CREATE TABLE "conditions"(
    time         TIMESTAMP WITH TIME ZONE NOT NULL,
    location    TEXT DEFAULT return_location(),
    temperature  NUMERIC,
    humidity     NUMERIC
);

INSERT INTO conditions(time, temperature, humidity) SELECT generate_series(
    now() - INTERVAL '6 months',
    now(),
    INTERVAL '1 minute'
    )as time,
    round(random()*100) as temperature,
    round(random()*100) as humidity;

Convert conditions to a hypertable passing the migrate_data parameter:

SELECT create_hypertable('conditions', 'time', migrate_data => true);

Result:

NOTICE:  migrating data to chunks
DETAIL:  Migration might take a while depending on the amount of data.
    create_hypertable
--------------------------
 (14,public,conditions,t)

If a converted table contains data, but the migrate_data parameter is not passed or set to false, an error occurs:

ERROR:  table "conditions" is not empty
HINT:  You can migrate data by specifying 'migrate_data => true' when calling this function.

Compression

The timescaledb extension allows you to compress time-series data and reduce chunk size significantly.
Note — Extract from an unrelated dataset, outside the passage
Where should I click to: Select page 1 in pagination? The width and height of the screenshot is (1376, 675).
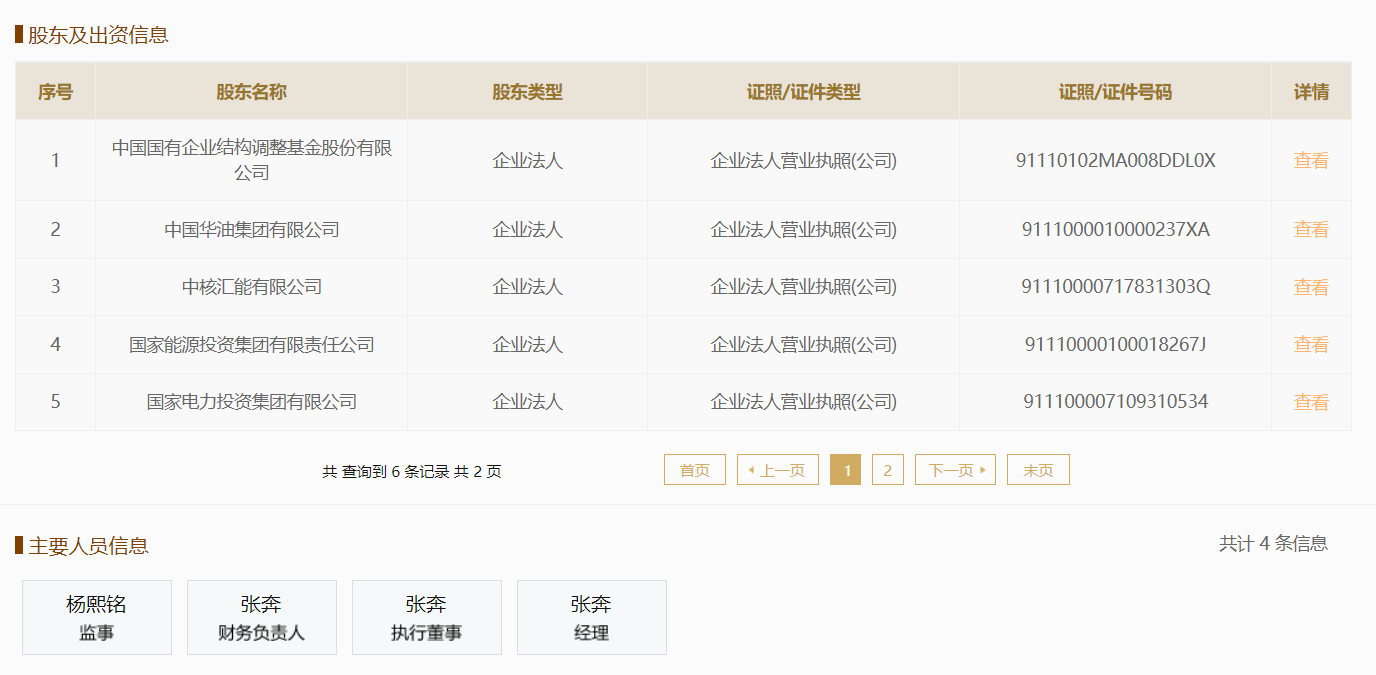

When you enable compression, the data in the hypertable is compressed chunk by chunk. When the chunk is compressed, multiple records are combined into a single row. This reduces the amount of disk space needed, as a single row occupies less space than multiple rows. For more information on this feature, see About compression.

To enable compression, follow the steps below.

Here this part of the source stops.